Because urine is one of the ways CWD can spread, some states, including Virginia and Vermont, have banned its use in hunting. Lapp was recently featured in a New Yorker article on the subject, as New York state is contemplating following suit.
Further bans could impact a way of life he's trying to hold on to, Lapp said on his farm last week.
"The science isn't there at this point. It's just not there."
Nicholas Haley, an assistant professor of microbiology at Midwestern University in Arizona, has studied CWD for a decade. Of all the liquids and body parts on a deer, Haley said urine has the lowest levels of "infectivity" and believes regulatory agencies have targeted it for the wrong reasons.

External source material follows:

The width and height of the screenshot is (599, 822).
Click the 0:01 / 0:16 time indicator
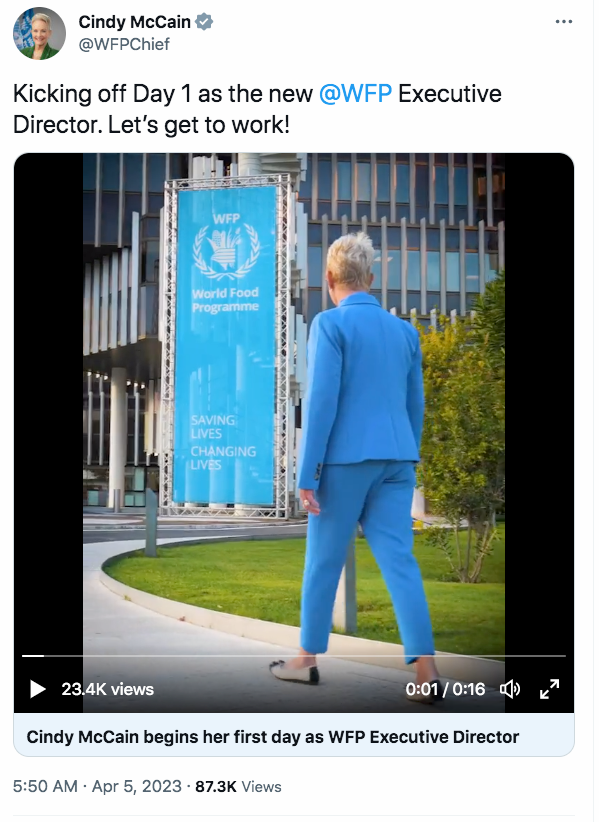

"Urine kind of represents this low-hanging fruit," he said. "It's easy to regulate, and it makes it look like you're doing something to prevent the spread of CWD."
In Pennsylvania, deer farming comes under the purview of the state Department of Agriculture, which requires farmers to take part in one of two CWD monitoring programs. The Pennsylvania Game Commission prohibits the use of deer urine in the state's two disease-management zones in south central and north central parts of the state. Elsewhere, it's legal to use for hunting.
Lowe has been in the deer-scent business for 25 years with his wife, Anita, and said he understands the concerns about CWD. That's why he has branched off into other areas, above and beyond mere urine, to attract deer and mask smelly humans.
There are glands in those glass jars, among other things.
"He taught me to take the testicles, then you cut them and tincture them," Lowe said. "Then you add some stuff, then you have to roll it, and then you add enhancer. It actually gets better with age."
Neither Carson, a retired boilermaker, nor Lowe, who works for SYGMA Foods in Harrisburg, are big enough to farm urine full-time.
The most difficult aspect, Carson said, is dispensing it into the four-ounce bottles. Urine is not plutonium, but still.
"I can't have a radio playing in the garage when I'm doing this," he said. "Nobody can talk to me."
Lowe said he'd like to branch out eventually or at least add a separate building for his urine and tincture lines so he doesn't have to mix it all in the house.